* **What you are asked to do**: From the data that follows, copy every line holding the string "will".

***** Data for review *****

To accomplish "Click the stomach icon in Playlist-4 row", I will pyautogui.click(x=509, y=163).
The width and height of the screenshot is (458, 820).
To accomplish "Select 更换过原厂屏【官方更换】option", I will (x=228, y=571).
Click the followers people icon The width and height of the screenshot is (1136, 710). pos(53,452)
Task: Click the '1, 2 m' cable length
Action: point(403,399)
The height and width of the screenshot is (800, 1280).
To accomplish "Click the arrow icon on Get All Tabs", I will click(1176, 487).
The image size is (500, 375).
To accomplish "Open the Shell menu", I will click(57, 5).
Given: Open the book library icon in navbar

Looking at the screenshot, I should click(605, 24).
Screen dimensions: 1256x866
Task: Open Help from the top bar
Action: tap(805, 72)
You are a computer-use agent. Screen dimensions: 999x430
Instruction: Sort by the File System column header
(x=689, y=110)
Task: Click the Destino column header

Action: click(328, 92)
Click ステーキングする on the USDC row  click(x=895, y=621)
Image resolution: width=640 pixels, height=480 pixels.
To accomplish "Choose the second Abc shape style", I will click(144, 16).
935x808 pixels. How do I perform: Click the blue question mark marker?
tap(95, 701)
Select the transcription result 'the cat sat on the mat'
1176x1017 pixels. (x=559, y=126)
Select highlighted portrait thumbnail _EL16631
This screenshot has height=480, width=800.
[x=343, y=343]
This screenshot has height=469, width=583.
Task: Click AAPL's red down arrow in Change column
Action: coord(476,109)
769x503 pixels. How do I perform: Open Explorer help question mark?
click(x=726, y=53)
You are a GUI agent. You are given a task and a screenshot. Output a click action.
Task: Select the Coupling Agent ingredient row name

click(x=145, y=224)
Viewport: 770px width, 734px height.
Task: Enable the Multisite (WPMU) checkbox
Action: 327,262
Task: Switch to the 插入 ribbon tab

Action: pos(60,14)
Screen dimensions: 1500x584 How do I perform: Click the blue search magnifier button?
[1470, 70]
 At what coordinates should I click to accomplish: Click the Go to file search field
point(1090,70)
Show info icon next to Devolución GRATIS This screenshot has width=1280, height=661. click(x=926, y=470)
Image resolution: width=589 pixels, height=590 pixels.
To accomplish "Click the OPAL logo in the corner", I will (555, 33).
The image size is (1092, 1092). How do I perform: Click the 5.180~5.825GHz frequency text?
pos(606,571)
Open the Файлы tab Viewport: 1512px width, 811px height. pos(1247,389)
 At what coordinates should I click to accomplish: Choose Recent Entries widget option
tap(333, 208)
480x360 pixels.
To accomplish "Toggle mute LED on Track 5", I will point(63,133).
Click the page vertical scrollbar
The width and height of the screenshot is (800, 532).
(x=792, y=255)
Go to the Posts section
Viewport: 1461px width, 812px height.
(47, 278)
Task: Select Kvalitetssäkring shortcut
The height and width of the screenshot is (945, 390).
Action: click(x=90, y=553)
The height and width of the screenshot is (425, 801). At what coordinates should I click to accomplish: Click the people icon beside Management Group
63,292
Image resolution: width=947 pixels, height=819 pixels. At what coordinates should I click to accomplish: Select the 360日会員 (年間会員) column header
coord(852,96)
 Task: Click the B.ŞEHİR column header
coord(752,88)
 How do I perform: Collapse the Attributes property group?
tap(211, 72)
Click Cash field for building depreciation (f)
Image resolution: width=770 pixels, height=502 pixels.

*****

* **The answer**:
To accomplish "Click the stomach icon in Playlist-4 row", I will pyautogui.click(x=509, y=163).
To accomplish "Select 更换过原厂屏【官方更换】option", I will (x=228, y=571).
To accomplish "Click the arrow icon on Get All Tabs", I will click(1176, 487).
To accomplish "Open the Shell menu", I will click(57, 5).
To accomplish "Choose the second Abc shape style", I will click(144, 16).
To accomplish "Click the OPAL logo in the corner", I will (555, 33).
To accomplish "Toggle mute LED on Track 5", I will point(63,133).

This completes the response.